- [完成以下任务]:
1. 根据关于 path copying 的节选回答:
(a) 那次调查的96人中,有多少人选择了『使用了旋转』?
(b) 用 merge/split 写 insert/erase 属于什么写法?
(c) 在洛谷P3835的测试里,目前最好的是哪种实现?运行时间是多少?
2. 从关于 path copying 的节选末尾接着写下去。

- [阅读节选]:
^^^^
2017-08-27 23:04:30 By negiizhao

OI中对pointer machine常用的持久化方法称为path copying,这种方法需要复制所有发生改变的结点。复制结点会导致地址发生变化,于是也需要复制指向这个结点的结点,这样就能保证不会影响以前的版本。

曾经做过一次调查『您认为什么样的数据结构不能高效地可持久化?』,96人中有47人——即一半人选择了『使用了旋转』。事实上,path copying与是否旋转、是否完全自顶向下都是无关的,只要保证发生改变的结点都被复制了即可。

很多人用merge/split写insert/erase,但这其实是函数式的写法,常数要大一些。函数式并不等于持久化。

我在洛谷P3835进行了一些测试,目前最好的是直接使用path copying的Treap,运行时间1300~1400ms,可见是十分高效的。然而大概还是跑不过RBT

下面是参考代码。

#include <cstdio>
#include <algorithm>

using namespace std;

typedef unsigned int uint;

inline uint rand32()
^^^^
- [所给数据]:
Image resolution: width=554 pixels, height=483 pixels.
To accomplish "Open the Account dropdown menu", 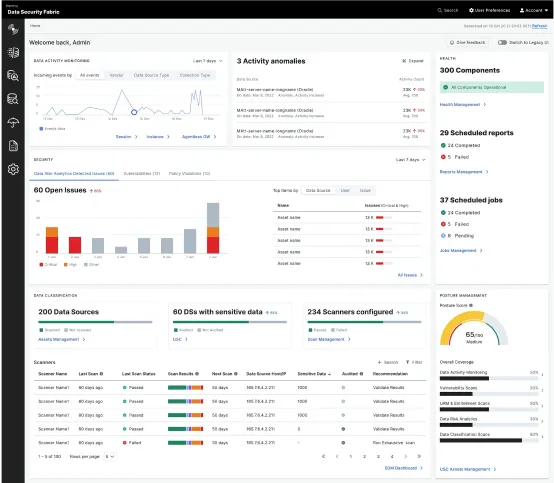I will 534,10.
^^^^
- [任务答案]:
1.
(a) 47人。
(b) 函数式的写法。
(c) 直接使用 path copying 的 Treap,运行时间1300~1400ms。

2.
{
    static uint seed(19260817);
    seed ^= seed << 13;
    seed ^= seed >> 17;
    seed ^= seed << 5;
    return seed;
}

const int _I_Buffer_Size(1 << 24);
char _I_Buffer[_I_Buffer_Size];
char* _I_pos = _I_Buffer;

const int _O_Buffer_Size(1 << 24);
char _O_Buffer[_O_Buffer_Size];
char* _O_pos = _O_Buffer;

inline bool is_digit(const char ch)
{
    return '0' <= ch && ch <= '9';
}

inline int getop()
{
    static char ch;
    while (ch = *_I_pos++, !is_digit(ch))
        ;
    return ch & 15;
}

inline int getint()
{
    int res(0);
    static char ch;
    bool neg(false);
    while (ch = *_I_pos++, !is_digit(ch))
        neg = ch == '-';
    do
        (res *= 10) += ch & 15;
    while (ch = *_I_pos++, is_digit(ch));
    return neg ? -res : res;
}

inline void putint(int n)
{
    char _buf[10];
    char* _pos(_buf);
    if (n < 0)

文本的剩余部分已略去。